= ASSIGNED TASK =
All that is asked is a faithful reproduction of the entries.

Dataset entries
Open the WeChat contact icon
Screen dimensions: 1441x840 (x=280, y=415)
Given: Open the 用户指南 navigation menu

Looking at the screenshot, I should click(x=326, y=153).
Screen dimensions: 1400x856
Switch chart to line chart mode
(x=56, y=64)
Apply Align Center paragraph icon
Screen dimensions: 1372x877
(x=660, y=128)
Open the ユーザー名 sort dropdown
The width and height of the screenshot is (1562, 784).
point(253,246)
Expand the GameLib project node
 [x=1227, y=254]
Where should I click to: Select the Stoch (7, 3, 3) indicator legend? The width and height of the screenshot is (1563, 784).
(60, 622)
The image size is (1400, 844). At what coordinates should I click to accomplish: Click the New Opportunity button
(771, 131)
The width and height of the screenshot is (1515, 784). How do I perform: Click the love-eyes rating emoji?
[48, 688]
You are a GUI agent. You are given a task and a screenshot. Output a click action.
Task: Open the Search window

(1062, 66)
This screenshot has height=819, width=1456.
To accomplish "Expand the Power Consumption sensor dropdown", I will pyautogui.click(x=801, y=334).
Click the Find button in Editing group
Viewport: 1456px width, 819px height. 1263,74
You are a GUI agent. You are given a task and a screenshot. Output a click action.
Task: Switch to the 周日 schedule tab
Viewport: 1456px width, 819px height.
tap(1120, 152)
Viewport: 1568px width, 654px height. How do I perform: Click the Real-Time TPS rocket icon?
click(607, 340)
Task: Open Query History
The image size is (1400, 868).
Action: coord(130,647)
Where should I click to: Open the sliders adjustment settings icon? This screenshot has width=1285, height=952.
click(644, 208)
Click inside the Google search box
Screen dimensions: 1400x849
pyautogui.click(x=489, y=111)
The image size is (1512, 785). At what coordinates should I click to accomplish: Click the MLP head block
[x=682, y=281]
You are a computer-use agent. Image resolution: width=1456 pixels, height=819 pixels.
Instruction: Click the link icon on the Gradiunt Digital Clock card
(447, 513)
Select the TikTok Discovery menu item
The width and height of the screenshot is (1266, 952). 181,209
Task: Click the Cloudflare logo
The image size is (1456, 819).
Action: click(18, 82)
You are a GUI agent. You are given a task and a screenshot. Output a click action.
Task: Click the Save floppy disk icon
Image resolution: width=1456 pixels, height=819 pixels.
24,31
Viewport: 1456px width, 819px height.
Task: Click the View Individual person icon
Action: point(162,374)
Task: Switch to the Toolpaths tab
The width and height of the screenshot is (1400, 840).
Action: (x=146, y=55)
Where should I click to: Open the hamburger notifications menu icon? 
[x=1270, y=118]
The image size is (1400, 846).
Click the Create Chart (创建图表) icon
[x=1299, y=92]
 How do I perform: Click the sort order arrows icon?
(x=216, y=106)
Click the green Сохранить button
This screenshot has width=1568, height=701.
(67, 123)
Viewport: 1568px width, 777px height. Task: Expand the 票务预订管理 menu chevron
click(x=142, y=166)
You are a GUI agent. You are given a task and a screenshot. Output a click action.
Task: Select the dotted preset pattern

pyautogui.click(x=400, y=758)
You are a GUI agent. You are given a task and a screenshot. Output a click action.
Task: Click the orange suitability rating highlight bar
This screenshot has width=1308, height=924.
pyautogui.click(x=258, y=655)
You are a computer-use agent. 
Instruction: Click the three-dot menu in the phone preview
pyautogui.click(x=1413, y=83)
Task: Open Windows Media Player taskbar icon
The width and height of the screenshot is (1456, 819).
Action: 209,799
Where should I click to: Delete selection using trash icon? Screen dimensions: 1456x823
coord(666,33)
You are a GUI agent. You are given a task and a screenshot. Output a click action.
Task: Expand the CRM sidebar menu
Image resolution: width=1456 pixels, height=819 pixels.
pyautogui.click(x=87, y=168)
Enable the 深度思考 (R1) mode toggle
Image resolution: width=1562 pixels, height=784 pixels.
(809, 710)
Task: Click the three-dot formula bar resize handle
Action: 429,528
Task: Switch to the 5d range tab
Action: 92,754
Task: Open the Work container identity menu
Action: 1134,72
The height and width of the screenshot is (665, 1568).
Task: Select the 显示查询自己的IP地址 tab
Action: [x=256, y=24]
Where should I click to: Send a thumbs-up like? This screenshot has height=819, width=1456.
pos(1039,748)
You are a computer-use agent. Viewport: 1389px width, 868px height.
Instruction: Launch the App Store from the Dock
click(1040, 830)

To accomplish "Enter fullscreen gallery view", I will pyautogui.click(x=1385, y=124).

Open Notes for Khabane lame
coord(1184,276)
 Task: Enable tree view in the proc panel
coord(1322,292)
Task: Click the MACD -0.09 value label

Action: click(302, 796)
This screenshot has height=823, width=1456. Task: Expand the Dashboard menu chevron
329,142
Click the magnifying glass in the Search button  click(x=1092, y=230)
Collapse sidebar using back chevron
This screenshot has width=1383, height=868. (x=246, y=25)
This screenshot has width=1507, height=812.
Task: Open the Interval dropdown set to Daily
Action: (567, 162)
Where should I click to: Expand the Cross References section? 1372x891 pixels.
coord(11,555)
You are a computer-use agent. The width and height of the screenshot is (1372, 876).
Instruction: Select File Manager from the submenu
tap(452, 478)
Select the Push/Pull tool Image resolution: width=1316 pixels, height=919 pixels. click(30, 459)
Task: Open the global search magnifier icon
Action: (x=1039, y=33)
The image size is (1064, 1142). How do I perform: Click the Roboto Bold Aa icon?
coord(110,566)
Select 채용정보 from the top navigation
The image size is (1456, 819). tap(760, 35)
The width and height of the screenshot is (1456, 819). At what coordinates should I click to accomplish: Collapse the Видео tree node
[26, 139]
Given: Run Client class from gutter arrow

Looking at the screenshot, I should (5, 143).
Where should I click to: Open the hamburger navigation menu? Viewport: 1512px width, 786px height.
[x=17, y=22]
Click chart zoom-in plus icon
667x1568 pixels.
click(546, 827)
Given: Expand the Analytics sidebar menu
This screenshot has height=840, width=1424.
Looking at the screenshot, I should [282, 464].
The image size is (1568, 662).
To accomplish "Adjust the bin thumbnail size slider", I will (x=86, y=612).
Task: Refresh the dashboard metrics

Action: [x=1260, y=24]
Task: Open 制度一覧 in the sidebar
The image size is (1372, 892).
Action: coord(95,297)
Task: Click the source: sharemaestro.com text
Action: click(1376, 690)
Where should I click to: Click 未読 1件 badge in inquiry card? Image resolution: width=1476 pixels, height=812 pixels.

= SOLUTION TO THIS PROBLEM =
Open the WeChat contact icon
Screen dimensions: 1441x840 (x=280, y=415)
Given: Open the 用户指南 navigation menu

Looking at the screenshot, I should click(x=326, y=153).
Screen dimensions: 1400x856
Switch chart to line chart mode
(x=56, y=64)
Apply Align Center paragraph icon
Screen dimensions: 1372x877
(x=660, y=128)
Open the ユーザー名 sort dropdown
The width and height of the screenshot is (1562, 784).
point(253,246)
Expand the GameLib project node
 [x=1227, y=254]
Where should I click to: Select the Stoch (7, 3, 3) indicator legend? The width and height of the screenshot is (1563, 784).
(60, 622)
The image size is (1400, 844). At what coordinates should I click to accomplish: Click the New Opportunity button
(771, 131)
The width and height of the screenshot is (1515, 784). How do I perform: Click the love-eyes rating emoji?
[48, 688]
You are a GUI agent. You are given a task and a screenshot. Output a click action.
Task: Open the Search window

(1062, 66)
This screenshot has height=819, width=1456.
To accomplish "Expand the Power Consumption sensor dropdown", I will pyautogui.click(x=801, y=334).
Click the Find button in Editing group
Viewport: 1456px width, 819px height. 1263,74
You are a GUI agent. You are given a task and a screenshot. Output a click action.
Task: Switch to the 周日 schedule tab
Viewport: 1456px width, 819px height.
tap(1120, 152)
Viewport: 1568px width, 654px height. How do I perform: Click the Real-Time TPS rocket icon?
click(607, 340)
Task: Open Query History
The image size is (1400, 868).
Action: coord(130,647)
Where should I click to: Open the sliders adjustment settings icon? This screenshot has width=1285, height=952.
click(644, 208)
Click inside the Google search box
Screen dimensions: 1400x849
pyautogui.click(x=489, y=111)
The image size is (1512, 785). At what coordinates should I click to accomplish: Click the MLP head block
[x=682, y=281]
You are a computer-use agent. Image resolution: width=1456 pixels, height=819 pixels.
Instruction: Click the link icon on the Gradiunt Digital Clock card
(447, 513)
Select the TikTok Discovery menu item
The width and height of the screenshot is (1266, 952). 181,209
Task: Click the Cloudflare logo
The image size is (1456, 819).
Action: click(18, 82)
You are a GUI agent. You are given a task and a screenshot. Output a click action.
Task: Click the Save floppy disk icon
Image resolution: width=1456 pixels, height=819 pixels.
24,31
Viewport: 1456px width, 819px height.
Task: Click the View Individual person icon
Action: point(162,374)
Task: Switch to the Toolpaths tab
The width and height of the screenshot is (1400, 840).
Action: (x=146, y=55)
Where should I click to: Open the hamburger notifications menu icon? 
[x=1270, y=118]
The image size is (1400, 846).
Click the Create Chart (创建图表) icon
[x=1299, y=92]
 How do I perform: Click the sort order arrows icon?
(x=216, y=106)
Click the green Сохранить button
This screenshot has width=1568, height=701.
(67, 123)
Viewport: 1568px width, 777px height. Task: Expand the 票务预订管理 menu chevron
click(x=142, y=166)
You are a GUI agent. You are given a task and a screenshot. Output a click action.
Task: Select the dotted preset pattern

pyautogui.click(x=400, y=758)
You are a GUI agent. You are given a task and a screenshot. Output a click action.
Task: Click the orange suitability rating highlight bar
This screenshot has width=1308, height=924.
pyautogui.click(x=258, y=655)
You are a computer-use agent. 
Instruction: Click the three-dot menu in the phone preview
pyautogui.click(x=1413, y=83)
Task: Open Windows Media Player taskbar icon
The width and height of the screenshot is (1456, 819).
Action: 209,799
Where should I click to: Delete selection using trash icon? Screen dimensions: 1456x823
coord(666,33)
You are a GUI agent. You are given a task and a screenshot. Output a click action.
Task: Expand the CRM sidebar menu
Image resolution: width=1456 pixels, height=819 pixels.
pyautogui.click(x=87, y=168)
Enable the 深度思考 (R1) mode toggle
Image resolution: width=1562 pixels, height=784 pixels.
(809, 710)
Task: Click the three-dot formula bar resize handle
Action: 429,528
Task: Switch to the 5d range tab
Action: 92,754
Task: Open the Work container identity menu
Action: 1134,72
The height and width of the screenshot is (665, 1568).
Task: Select the 显示查询自己的IP地址 tab
Action: [x=256, y=24]
Where should I click to: Send a thumbs-up like? This screenshot has height=819, width=1456.
pos(1039,748)
You are a computer-use agent. Viewport: 1389px width, 868px height.
Instruction: Launch the App Store from the Dock
click(1040, 830)

To accomplish "Enter fullscreen gallery view", I will pyautogui.click(x=1385, y=124).

Open Notes for Khabane lame
coord(1184,276)
 Task: Enable tree view in the proc panel
coord(1322,292)
Task: Click the MACD -0.09 value label

Action: click(302, 796)
This screenshot has height=823, width=1456. Task: Expand the Dashboard menu chevron
329,142
Click the magnifying glass in the Search button  click(x=1092, y=230)
Collapse sidebar using back chevron
This screenshot has width=1383, height=868. (x=246, y=25)
This screenshot has width=1507, height=812.
Task: Open the Interval dropdown set to Daily
Action: (567, 162)
Where should I click to: Expand the Cross References section? 1372x891 pixels.
coord(11,555)
You are a computer-use agent. The width and height of the screenshot is (1372, 876).
Instruction: Select File Manager from the submenu
tap(452, 478)
Select the Push/Pull tool Image resolution: width=1316 pixels, height=919 pixels. click(30, 459)
Task: Open the global search magnifier icon
Action: (x=1039, y=33)
The image size is (1064, 1142). How do I perform: Click the Roboto Bold Aa icon?
coord(110,566)
Select 채용정보 from the top navigation
The image size is (1456, 819). tap(760, 35)
The width and height of the screenshot is (1456, 819). At what coordinates should I click to accomplish: Collapse the Видео tree node
[26, 139]
Given: Run Client class from gutter arrow

Looking at the screenshot, I should (5, 143).
Where should I click to: Open the hamburger navigation menu? Viewport: 1512px width, 786px height.
[x=17, y=22]
Click chart zoom-in plus icon
667x1568 pixels.
click(546, 827)
Given: Expand the Analytics sidebar menu
This screenshot has height=840, width=1424.
Looking at the screenshot, I should [282, 464].
The image size is (1568, 662).
To accomplish "Adjust the bin thumbnail size slider", I will (x=86, y=612).
Task: Refresh the dashboard metrics

Action: [x=1260, y=24]
Task: Open 制度一覧 in the sidebar
The image size is (1372, 892).
Action: coord(95,297)
Task: Click the source: sharemaestro.com text
Action: click(1376, 690)
Where should I click to: Click 未読 1件 badge in inquiry card? Image resolution: width=1476 pixels, height=812 pixels.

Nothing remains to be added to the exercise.